Aku juga pernah bekerja sama dengan salah satu oknum polisi sebagai penjaga keamanan bank untuk merampok bank. Sebelum beraksi aku menggambar lokasinya terlebih dulu selama sebulan. Setelah rencananya matang bersama tiga teman aku pun beraksi.Waktu jam karyawan pulang kami beraksi, saat itu salah satu orang saya tugasi berpura-pura ambil uang di ATM. Namun sebelumnya dia bawa tulisan ATM rusak. Setelah ditempeli aku mendatangi satpam dan bilang ATM saya tertelan. Setelah Satpam keluar langsung todong dengan pistol dengan logat Jakarta. Aku bilang ini perampokan, diam kamu. Kalau tidak, mau ditembak mati? Ancamku saat itu.
Saat kejadian tersebut kami berhasil menggasak uang bank senilai Rp125 juta. Padahal targetnya Rp1 miliar. Setelah berhasil menggasak dan uang dibagi, aku kabur ke Jakarta. Saat itulah diriku direkrut menjadi anggota GAM. Aku tertangkap karena dijebak teman sendiri, waktu pulang diajak dugem ke diskotik. Saya diciduk anggota Resmob Polwiltabes Surabaya dan ditembak tiga kali, dua di kaki kanan dan satu di kaki kiri.

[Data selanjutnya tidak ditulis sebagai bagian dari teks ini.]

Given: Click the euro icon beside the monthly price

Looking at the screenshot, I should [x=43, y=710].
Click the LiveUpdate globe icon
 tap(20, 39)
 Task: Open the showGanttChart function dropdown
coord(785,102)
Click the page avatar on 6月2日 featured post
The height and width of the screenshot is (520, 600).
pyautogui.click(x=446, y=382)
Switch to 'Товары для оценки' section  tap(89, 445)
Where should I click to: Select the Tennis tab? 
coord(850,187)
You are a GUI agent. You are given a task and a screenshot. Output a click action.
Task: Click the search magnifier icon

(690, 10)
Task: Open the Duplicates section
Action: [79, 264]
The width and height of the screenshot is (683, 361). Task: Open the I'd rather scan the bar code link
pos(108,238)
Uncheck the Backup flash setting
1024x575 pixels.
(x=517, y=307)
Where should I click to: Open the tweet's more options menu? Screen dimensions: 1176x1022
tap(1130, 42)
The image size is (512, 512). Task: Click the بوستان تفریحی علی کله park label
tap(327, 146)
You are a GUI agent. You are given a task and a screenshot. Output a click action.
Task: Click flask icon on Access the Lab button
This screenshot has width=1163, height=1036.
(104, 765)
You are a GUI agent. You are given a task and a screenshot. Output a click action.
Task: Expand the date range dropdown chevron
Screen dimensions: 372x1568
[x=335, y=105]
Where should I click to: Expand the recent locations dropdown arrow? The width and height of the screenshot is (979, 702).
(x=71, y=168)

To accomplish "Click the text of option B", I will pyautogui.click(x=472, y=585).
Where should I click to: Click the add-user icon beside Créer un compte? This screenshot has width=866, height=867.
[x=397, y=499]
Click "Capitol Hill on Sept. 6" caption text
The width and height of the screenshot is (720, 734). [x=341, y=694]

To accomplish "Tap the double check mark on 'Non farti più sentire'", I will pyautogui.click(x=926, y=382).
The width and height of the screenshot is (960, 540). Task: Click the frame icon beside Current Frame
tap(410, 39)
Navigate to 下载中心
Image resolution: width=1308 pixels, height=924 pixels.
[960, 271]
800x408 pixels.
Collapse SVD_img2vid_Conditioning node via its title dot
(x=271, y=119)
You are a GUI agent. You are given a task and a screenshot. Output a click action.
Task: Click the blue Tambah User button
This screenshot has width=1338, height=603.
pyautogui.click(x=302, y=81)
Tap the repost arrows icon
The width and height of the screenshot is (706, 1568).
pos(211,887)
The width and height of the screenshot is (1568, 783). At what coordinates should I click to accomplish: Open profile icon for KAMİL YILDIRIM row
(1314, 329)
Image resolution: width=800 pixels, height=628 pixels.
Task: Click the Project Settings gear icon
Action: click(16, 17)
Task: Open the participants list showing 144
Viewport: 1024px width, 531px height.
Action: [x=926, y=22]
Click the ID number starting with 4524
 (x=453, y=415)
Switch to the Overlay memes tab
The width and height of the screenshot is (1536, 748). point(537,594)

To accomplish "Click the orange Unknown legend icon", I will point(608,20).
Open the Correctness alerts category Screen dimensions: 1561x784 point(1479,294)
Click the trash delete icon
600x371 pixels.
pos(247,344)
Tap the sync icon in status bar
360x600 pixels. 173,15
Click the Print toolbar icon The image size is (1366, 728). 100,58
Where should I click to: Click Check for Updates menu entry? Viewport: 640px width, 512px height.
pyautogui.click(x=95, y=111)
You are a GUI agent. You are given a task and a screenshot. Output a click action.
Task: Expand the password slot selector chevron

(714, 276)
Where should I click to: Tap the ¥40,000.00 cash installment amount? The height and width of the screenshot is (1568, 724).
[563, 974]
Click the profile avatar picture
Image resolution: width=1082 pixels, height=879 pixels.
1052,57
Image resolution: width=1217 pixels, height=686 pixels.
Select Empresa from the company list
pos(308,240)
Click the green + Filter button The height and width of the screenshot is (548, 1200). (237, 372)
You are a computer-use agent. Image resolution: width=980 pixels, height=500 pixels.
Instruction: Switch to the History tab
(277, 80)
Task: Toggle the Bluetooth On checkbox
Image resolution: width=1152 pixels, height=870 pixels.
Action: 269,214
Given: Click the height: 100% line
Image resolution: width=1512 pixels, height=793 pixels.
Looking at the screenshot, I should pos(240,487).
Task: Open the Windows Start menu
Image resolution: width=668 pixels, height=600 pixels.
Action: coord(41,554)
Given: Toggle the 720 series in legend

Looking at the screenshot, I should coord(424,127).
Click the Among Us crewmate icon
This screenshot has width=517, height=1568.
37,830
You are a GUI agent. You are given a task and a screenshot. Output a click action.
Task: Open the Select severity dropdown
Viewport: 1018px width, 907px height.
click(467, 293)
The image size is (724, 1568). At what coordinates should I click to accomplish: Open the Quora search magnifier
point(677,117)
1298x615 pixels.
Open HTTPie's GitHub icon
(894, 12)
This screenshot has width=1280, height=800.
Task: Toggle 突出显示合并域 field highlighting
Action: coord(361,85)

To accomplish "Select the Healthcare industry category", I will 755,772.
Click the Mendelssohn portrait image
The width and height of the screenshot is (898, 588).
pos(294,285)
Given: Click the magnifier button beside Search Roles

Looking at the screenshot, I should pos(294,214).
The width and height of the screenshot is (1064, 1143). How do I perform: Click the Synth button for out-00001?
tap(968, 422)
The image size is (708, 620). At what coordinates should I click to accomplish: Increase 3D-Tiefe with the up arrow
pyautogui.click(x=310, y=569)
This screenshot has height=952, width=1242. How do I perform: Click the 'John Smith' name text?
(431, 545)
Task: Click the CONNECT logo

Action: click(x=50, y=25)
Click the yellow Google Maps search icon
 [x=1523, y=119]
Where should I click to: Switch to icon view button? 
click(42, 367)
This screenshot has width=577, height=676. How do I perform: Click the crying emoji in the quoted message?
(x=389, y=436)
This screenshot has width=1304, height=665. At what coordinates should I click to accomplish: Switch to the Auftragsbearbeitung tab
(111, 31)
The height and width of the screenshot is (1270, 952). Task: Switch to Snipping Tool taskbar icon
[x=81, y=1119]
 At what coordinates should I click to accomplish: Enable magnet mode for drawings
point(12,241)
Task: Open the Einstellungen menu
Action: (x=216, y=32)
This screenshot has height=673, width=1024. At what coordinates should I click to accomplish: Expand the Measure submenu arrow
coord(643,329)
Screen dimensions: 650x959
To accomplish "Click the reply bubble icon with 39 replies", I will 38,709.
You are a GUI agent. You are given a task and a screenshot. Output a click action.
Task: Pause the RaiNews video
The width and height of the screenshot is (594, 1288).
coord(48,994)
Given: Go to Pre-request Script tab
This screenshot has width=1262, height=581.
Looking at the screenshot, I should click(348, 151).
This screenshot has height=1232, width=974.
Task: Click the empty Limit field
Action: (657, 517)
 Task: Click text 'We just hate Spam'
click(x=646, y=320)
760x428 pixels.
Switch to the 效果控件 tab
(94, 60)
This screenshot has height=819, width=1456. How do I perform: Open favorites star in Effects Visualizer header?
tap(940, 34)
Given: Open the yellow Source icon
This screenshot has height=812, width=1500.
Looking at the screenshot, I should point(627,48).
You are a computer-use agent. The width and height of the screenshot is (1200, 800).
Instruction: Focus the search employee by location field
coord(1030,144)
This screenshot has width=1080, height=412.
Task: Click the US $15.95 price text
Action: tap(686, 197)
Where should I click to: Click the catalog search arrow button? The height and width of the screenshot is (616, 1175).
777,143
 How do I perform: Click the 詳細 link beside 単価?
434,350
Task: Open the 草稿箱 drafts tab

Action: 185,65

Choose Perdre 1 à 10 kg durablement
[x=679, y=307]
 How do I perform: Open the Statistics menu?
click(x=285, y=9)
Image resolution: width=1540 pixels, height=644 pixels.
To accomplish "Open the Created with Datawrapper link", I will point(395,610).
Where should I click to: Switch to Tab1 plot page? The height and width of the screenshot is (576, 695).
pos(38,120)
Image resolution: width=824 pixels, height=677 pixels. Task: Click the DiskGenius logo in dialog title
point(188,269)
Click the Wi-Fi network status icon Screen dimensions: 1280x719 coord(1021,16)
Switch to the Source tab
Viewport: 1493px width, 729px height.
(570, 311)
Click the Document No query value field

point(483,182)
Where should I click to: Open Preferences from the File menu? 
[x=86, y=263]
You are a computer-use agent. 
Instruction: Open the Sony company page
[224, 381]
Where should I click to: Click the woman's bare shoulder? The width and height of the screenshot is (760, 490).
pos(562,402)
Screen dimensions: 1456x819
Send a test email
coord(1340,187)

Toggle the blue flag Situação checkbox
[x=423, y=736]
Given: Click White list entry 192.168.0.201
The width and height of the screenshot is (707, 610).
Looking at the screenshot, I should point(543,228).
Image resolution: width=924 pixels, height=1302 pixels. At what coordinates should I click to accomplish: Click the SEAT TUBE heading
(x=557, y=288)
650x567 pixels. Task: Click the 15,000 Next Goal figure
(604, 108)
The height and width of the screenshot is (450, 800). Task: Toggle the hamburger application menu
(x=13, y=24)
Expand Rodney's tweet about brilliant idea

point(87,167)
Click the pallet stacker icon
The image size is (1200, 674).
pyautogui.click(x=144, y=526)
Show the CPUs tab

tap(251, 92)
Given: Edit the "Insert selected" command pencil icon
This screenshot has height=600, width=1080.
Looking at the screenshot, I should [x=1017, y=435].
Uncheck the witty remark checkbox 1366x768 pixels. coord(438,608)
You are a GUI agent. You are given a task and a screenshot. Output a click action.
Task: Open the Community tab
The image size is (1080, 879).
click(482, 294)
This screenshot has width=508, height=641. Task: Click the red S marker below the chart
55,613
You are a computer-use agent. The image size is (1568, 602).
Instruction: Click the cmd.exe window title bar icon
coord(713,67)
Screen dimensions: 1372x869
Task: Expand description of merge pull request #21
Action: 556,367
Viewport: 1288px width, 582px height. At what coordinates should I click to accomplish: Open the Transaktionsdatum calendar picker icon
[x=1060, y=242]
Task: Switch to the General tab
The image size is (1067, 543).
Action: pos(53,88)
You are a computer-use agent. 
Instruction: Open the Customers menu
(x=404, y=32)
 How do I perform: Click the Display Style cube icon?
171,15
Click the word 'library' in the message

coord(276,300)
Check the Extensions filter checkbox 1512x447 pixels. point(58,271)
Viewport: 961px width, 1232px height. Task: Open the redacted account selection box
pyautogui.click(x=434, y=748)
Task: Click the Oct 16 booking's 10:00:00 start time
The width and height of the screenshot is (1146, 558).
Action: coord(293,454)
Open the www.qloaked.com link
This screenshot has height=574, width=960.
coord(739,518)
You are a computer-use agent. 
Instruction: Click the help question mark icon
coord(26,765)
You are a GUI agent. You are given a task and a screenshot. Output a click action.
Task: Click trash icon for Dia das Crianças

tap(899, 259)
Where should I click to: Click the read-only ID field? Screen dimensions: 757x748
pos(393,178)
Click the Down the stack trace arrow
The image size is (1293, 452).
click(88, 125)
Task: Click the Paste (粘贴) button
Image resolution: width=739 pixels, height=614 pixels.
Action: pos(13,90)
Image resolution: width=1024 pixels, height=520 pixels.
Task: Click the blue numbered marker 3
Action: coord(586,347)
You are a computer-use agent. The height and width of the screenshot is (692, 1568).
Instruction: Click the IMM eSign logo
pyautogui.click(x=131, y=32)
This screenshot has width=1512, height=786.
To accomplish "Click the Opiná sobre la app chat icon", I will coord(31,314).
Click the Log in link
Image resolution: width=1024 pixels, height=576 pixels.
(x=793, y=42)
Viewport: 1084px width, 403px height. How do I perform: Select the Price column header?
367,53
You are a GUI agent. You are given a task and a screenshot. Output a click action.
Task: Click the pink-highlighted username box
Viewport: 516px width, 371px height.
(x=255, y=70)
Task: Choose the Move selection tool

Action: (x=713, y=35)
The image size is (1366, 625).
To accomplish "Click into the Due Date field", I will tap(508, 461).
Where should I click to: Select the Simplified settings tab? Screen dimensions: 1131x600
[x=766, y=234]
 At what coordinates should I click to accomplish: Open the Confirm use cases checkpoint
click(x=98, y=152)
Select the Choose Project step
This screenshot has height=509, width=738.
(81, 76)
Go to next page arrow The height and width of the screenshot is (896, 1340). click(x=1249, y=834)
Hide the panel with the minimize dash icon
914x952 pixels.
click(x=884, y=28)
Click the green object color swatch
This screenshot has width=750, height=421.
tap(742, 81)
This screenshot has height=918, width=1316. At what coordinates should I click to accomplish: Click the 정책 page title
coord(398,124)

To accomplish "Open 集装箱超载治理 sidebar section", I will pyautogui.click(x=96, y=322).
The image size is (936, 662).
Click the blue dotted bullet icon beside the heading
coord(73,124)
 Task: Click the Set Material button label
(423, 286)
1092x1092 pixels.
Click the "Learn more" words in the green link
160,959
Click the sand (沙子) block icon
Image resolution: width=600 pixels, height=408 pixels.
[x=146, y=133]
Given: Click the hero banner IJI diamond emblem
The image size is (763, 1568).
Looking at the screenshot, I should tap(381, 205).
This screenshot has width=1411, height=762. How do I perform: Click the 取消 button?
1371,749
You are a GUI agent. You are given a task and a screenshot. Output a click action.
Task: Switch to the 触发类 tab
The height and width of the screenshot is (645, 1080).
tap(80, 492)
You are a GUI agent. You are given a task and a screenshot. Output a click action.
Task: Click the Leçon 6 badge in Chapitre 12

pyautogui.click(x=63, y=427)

Meski demikian, aku tetap bersyukur kepada Tuhan. Hukuman penjara justru mengantarkan aku bertemu seorang kiai dan bertobat. Aku tak mau terjerumus untuk kedua kalinya. Makanya aku berbakti dengan menjadi pekerja sosial. Aku Saya bersyukur karena tidak ditembak mati. Dulu yang ada diingatanku hanya ibu dan selalu mambaca lafal Allah.